13 August 2010

restrepo

Soldiers are living and fighting and dying at remote outposts in Afghanistan in conditions that few Americans back home can imagine. Their experiences are important to understand, regardless of one’s political beliefs. Beliefs can be a way to avoid looking at reality. This is reality. — directors Tim Hetherington and Sebastian Junger, Restrepo press notes

Restrepo is a harrowing account of the war in Afghanistan, particularly for an audience that has been raised to view war-time violence as entertainment. We get the sense that the soldiers themselves have taken that mentality with them. They play first-person shooters before going out on patrol; they talk about graphic video-games as a boy's rite of passage. At the beginning, it seems like they view the war that way. Restrepo shows that that mentality is useless.Press photo from Restrepothemovie.com

The wearying effect that their deployment has had on the troops who were at O.P. Restrepo is obvious. After the fact, they are unable to put into words the experiences of their 15-month tour. Coping with it has been difficult. It hasn't been like this since WWII or Vietnam, one soldier says; the Army doesn't know how to treat us. At the end, they are just ready to go home. There is the sense that the whole thing has been an exercise in futility. The victory has not been won; end title cards tell us that the U.S. pulled out of the Korangal in April 2010.
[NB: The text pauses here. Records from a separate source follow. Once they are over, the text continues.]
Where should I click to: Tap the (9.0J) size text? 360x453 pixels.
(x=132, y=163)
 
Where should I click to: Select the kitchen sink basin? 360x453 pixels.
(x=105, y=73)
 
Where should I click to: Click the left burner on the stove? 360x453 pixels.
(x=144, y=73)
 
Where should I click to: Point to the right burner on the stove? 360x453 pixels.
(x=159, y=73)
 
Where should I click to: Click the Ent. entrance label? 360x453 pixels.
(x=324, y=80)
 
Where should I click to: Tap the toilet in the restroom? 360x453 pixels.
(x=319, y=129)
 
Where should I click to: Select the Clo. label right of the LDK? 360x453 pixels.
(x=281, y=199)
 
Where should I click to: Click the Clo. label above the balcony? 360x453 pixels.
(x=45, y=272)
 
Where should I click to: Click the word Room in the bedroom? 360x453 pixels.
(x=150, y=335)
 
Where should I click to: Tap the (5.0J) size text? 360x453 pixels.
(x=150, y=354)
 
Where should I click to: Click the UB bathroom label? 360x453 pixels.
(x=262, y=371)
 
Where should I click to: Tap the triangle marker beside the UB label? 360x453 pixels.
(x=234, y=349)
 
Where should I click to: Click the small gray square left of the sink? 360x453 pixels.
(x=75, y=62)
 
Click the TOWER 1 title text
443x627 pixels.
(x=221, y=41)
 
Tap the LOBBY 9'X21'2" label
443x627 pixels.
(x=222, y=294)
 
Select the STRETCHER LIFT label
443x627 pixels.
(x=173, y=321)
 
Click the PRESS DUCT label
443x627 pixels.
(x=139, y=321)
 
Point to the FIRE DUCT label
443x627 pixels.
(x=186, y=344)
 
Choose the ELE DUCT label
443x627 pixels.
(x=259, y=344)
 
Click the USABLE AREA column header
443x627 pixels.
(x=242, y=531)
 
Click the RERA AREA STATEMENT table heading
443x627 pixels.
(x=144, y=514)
Restrepo is not an anti-war film. It is not blatantly condemning the U.S. military-industrial complex the way Why We Fight did. It is not disrespectful to the armed forces; rather, in some ways it heightens our respect for them, because they are willing to undergo these conditions. It gives us an unblinking look into the lives of ordinary soldiers, at what they are facing day-to-day. These are real-life challenges; these are the real-life effects the war is having on our soldiers. According to the synopsis given in the press notes,

This is an entirely experiential film: the cameras never leave the valley; there are no interviews with generals or diplomats. The only goal is to make viewers feel as if they have just been through a 94-minute deployment. This is war, full stop. The conclusions are up to you.

Restrepo has been called an apolitical film by its directors. The viewer should draw his own conclusions, they say. But Restrepo does make a powerful statement, intended or not: we don't understand what type of war we're fighting. We understand that the enemy, the "bad guys," are fighting for religious ideals, but we don't know how to counter that. The film drives that home powerfully as it shows the U.S. forces offering the people of the Korangal money, jobs, roads -- "progress," in the material sense. But our idea of "progress" is foreign to these people. They are fighting a religious war. Those who are not fighting have deep ties to those who are. Westernized "progress" is meaningless to them. That doesn't mean they won't take money or handouts, but money and handouts do not change the beliefs and ideals that are ingrained into them.

The reality of the war in the Middle East is unavoidably complex, even if you try to leave politics out of it. Restrepo shows that remarkably well; in fact, it does the best job of just about any modern war film in showing that. The Hurt Locker was excellent, but Restrepo is exceptional. It's not fiction. It feels raw and visceral. It feels like you are there. Consequently, the statement it makes is much more powerful.

Restrepo is rated R for language throughout, and descriptions of violence. It is never tastelessly graphic, but it is still intense — as it should be.

1 comments:

  1. "We understand that the enemy, the 'bad guys,' are fighting for religious ideals, but we don't know how to counter that."

    I would say it is because, sadly, as a country we have no religious beliefs to offer them. They can see through our empty materialism.